> _DATASET_:
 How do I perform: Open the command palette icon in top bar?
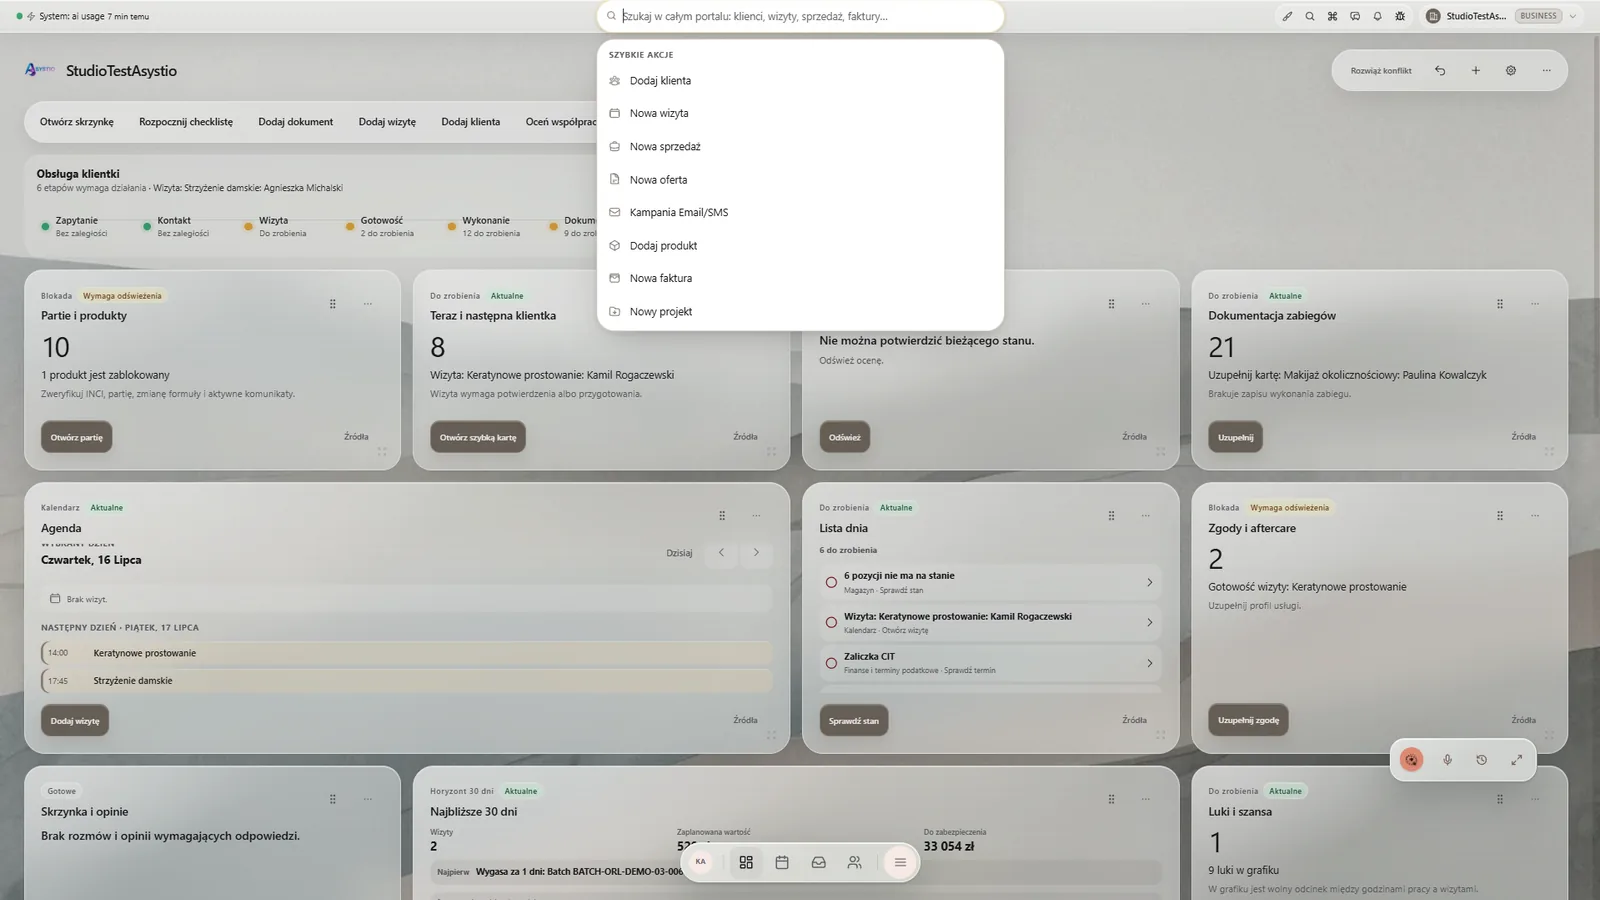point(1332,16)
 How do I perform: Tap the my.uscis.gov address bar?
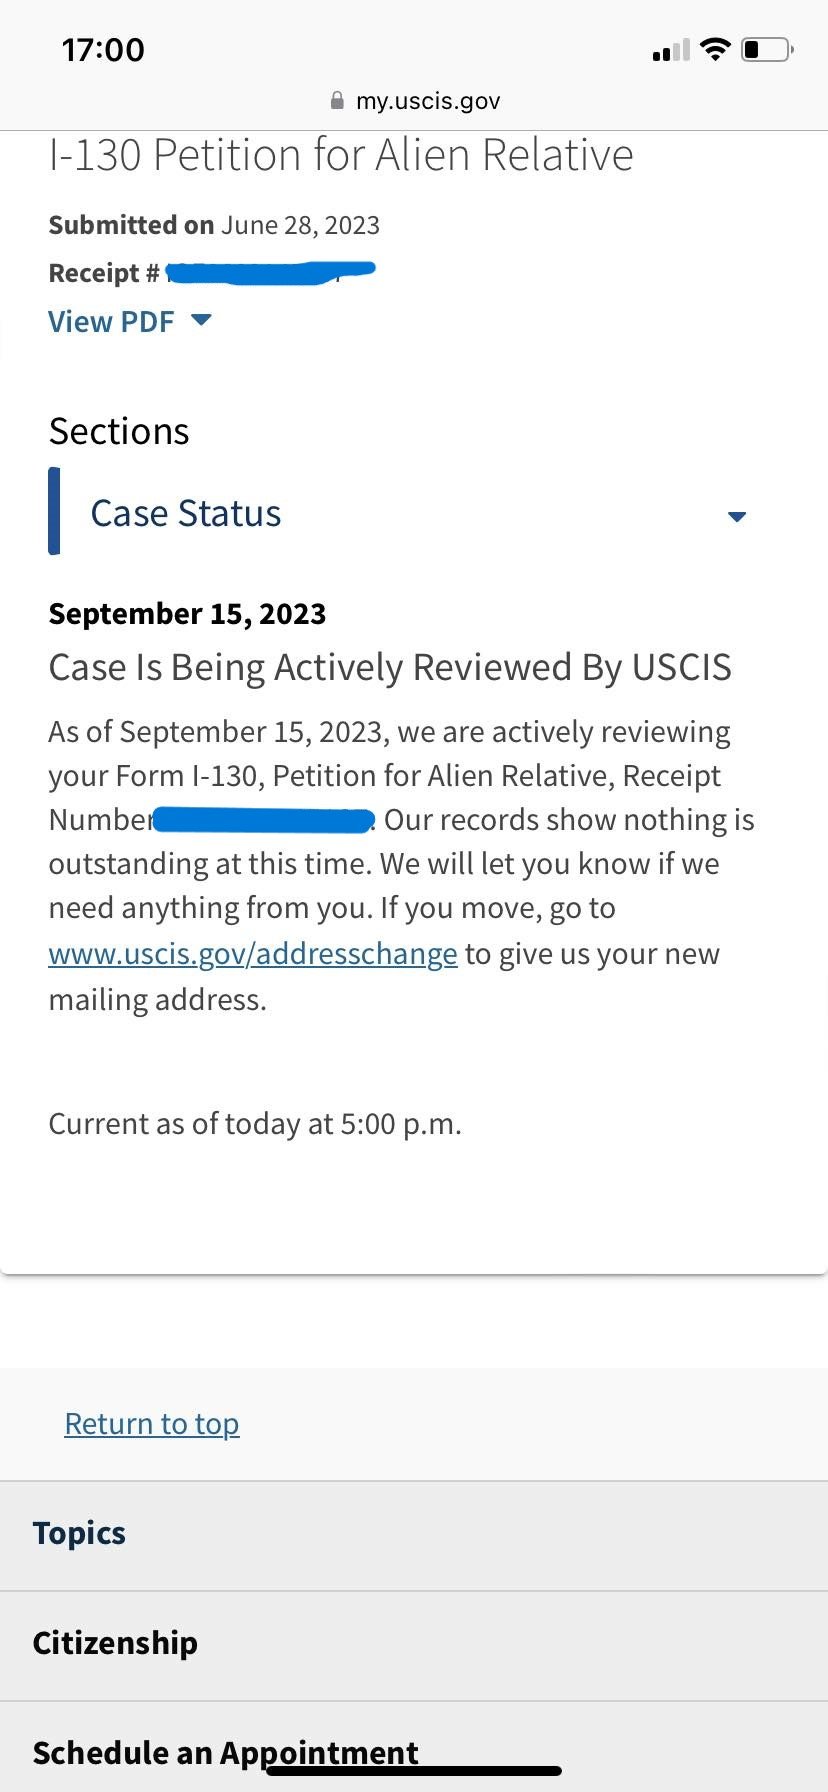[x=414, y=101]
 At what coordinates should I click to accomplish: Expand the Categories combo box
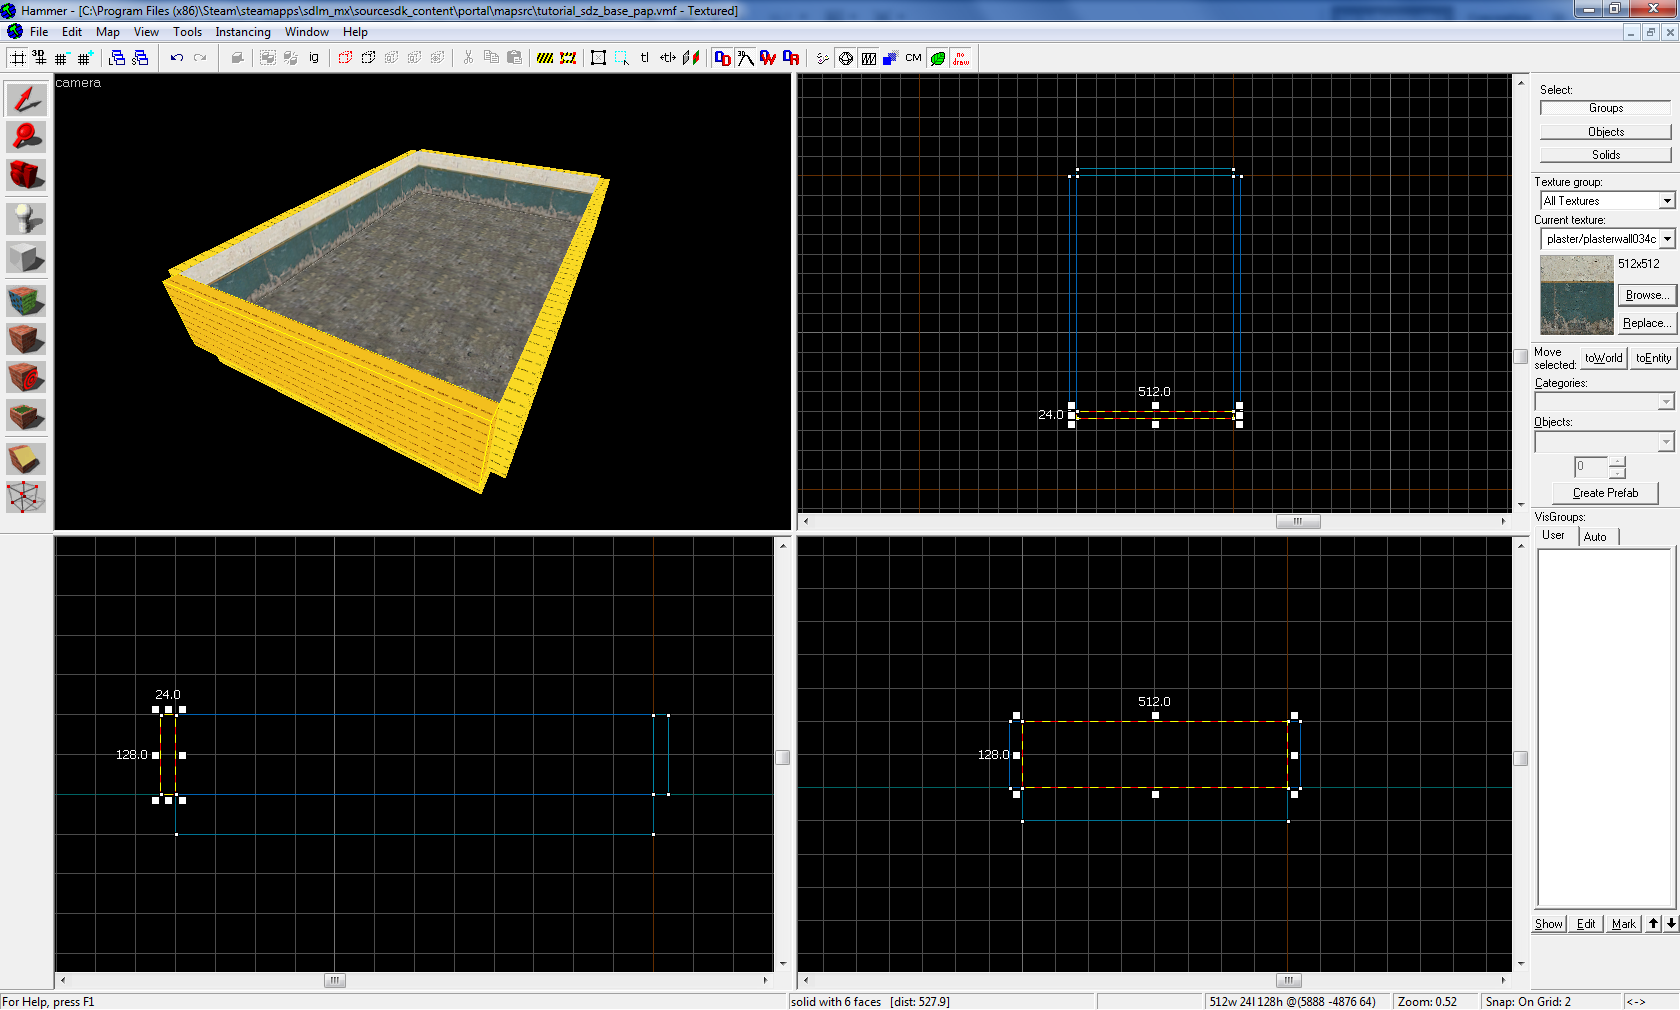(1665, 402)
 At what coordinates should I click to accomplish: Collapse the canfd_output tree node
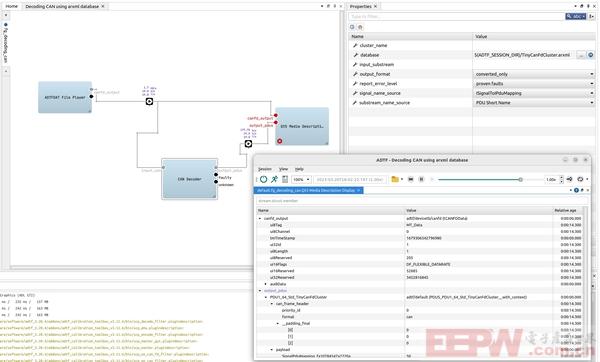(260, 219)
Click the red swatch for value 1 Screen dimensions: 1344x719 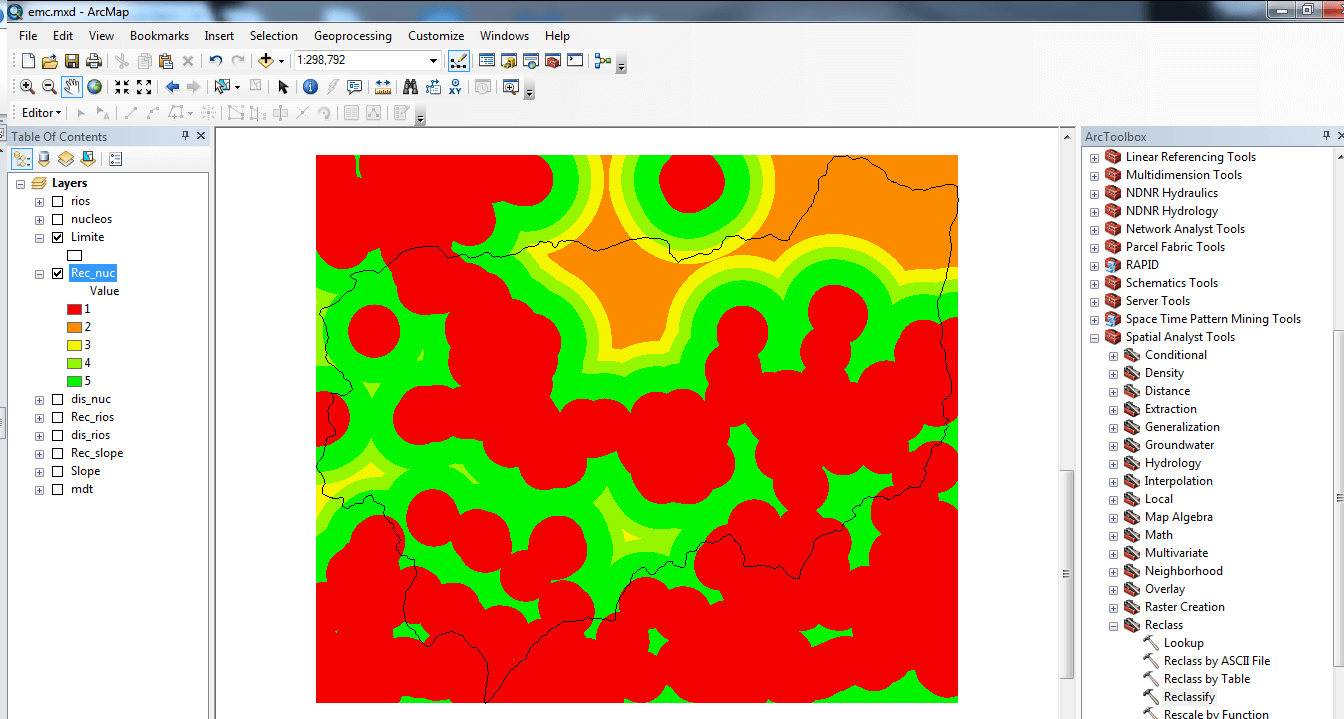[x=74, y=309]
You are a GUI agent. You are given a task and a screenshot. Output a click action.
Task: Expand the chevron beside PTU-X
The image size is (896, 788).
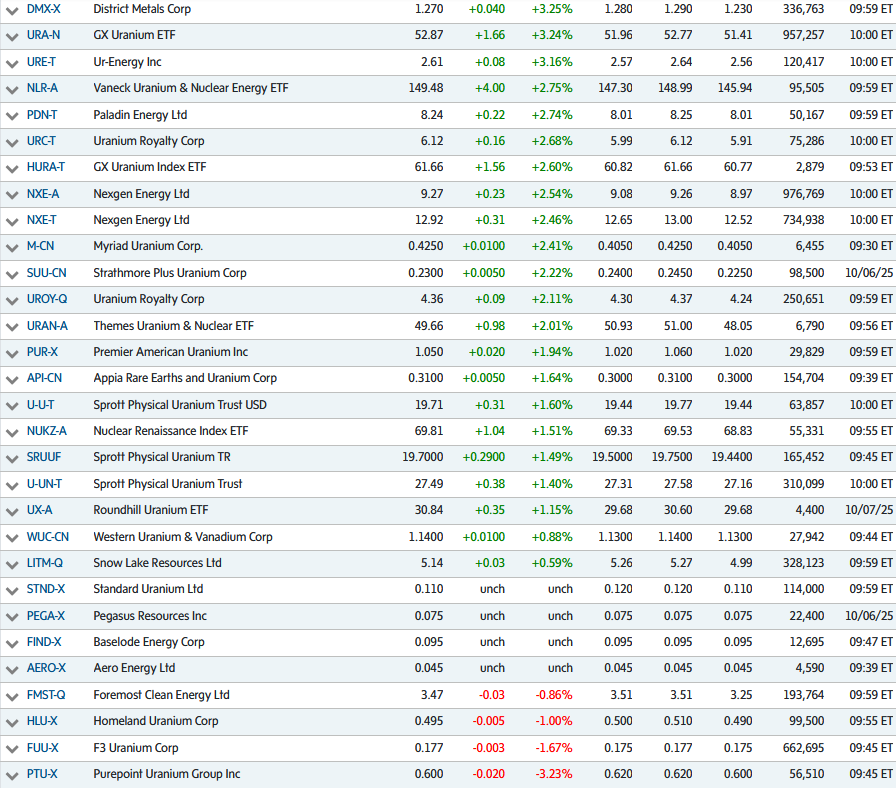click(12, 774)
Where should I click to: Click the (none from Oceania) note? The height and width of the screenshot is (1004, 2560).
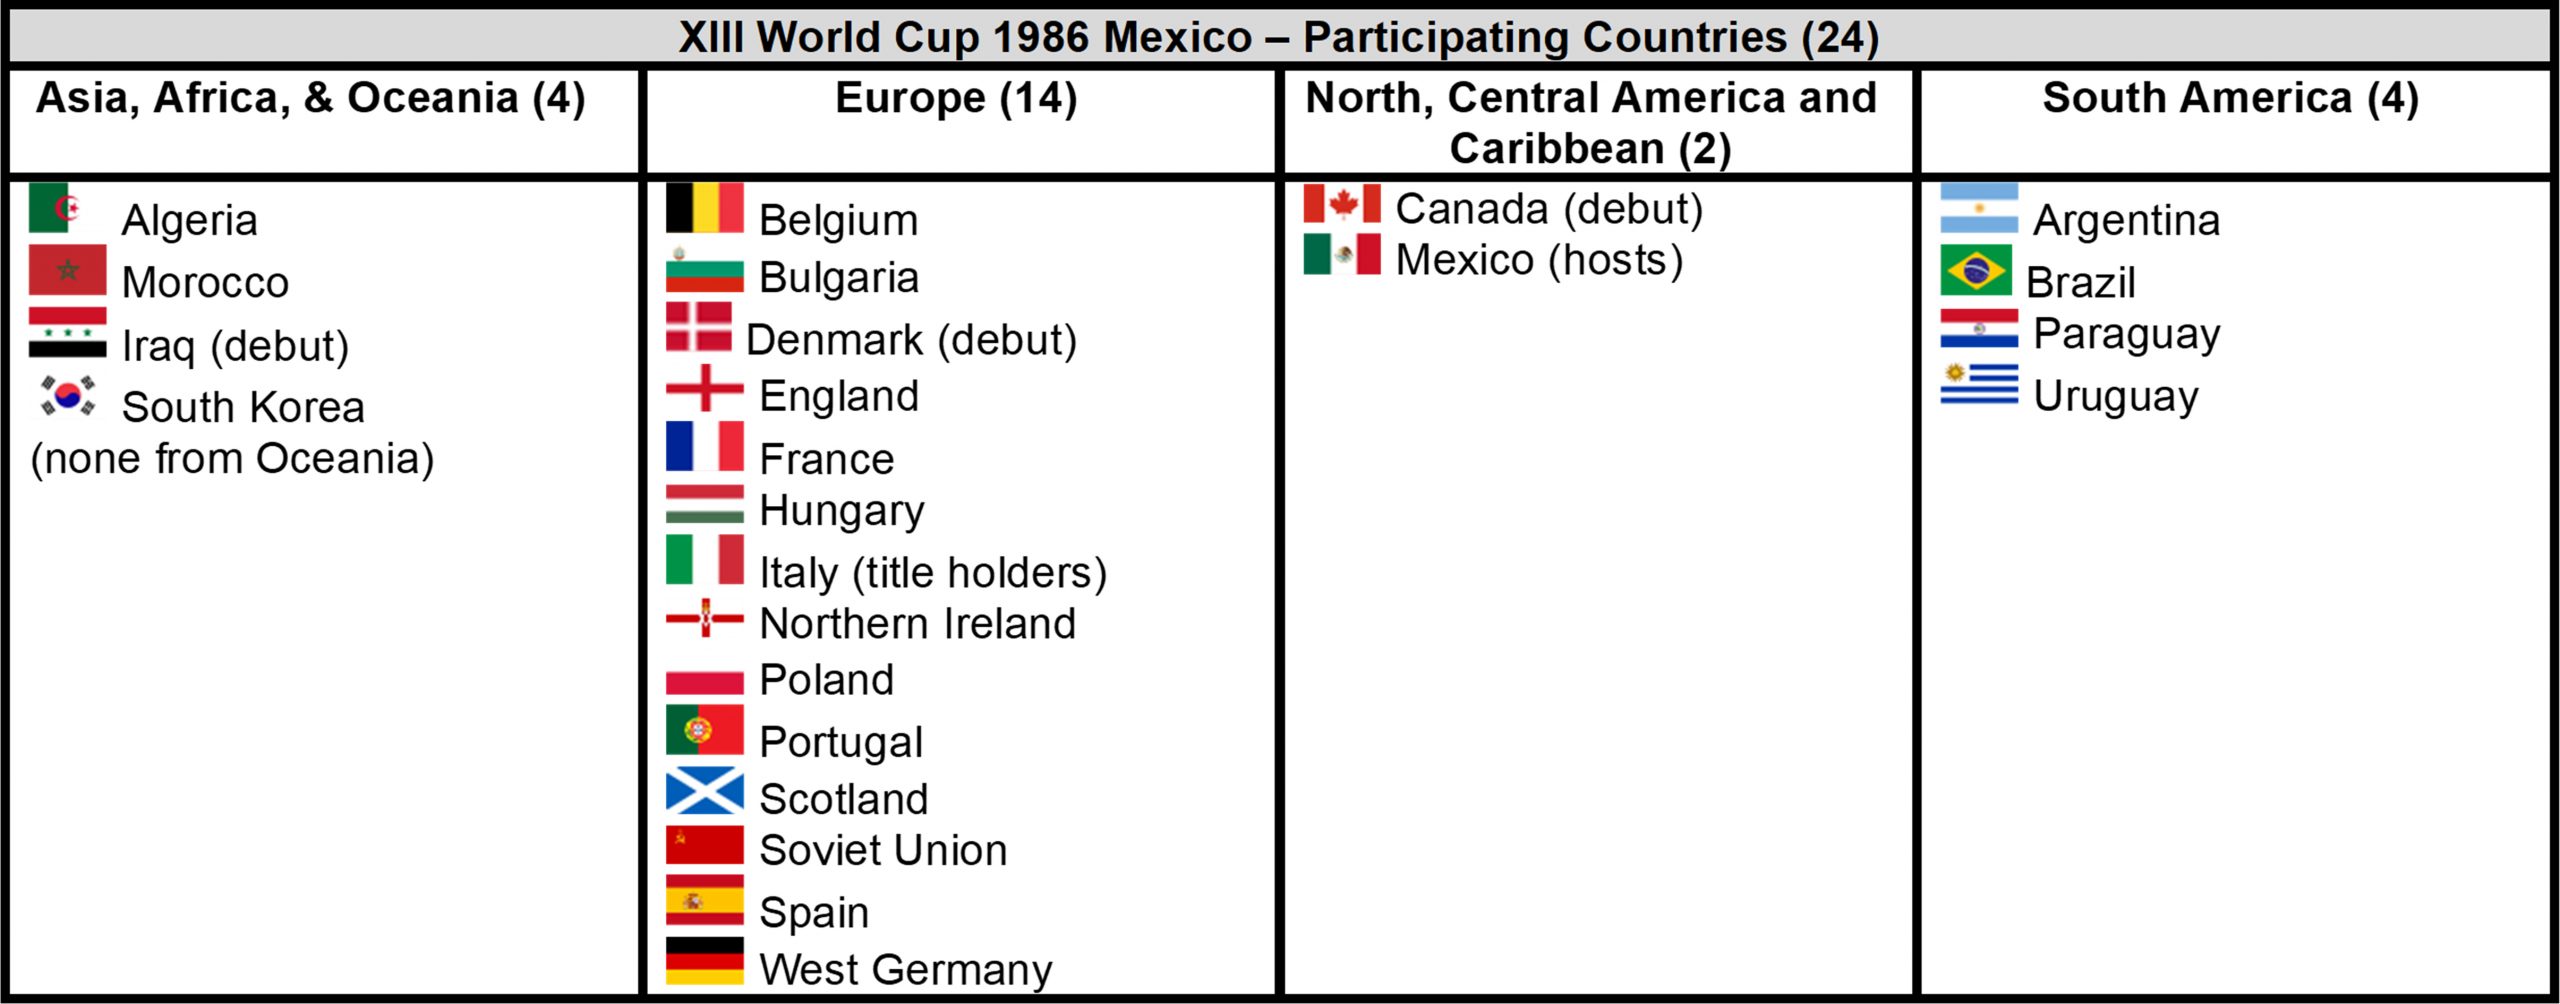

> _EXERCISE BRIEF_: Nothing but a number should be given: how many lines in the listing hold the word "screenshot".

> _THE ANSWER_: 2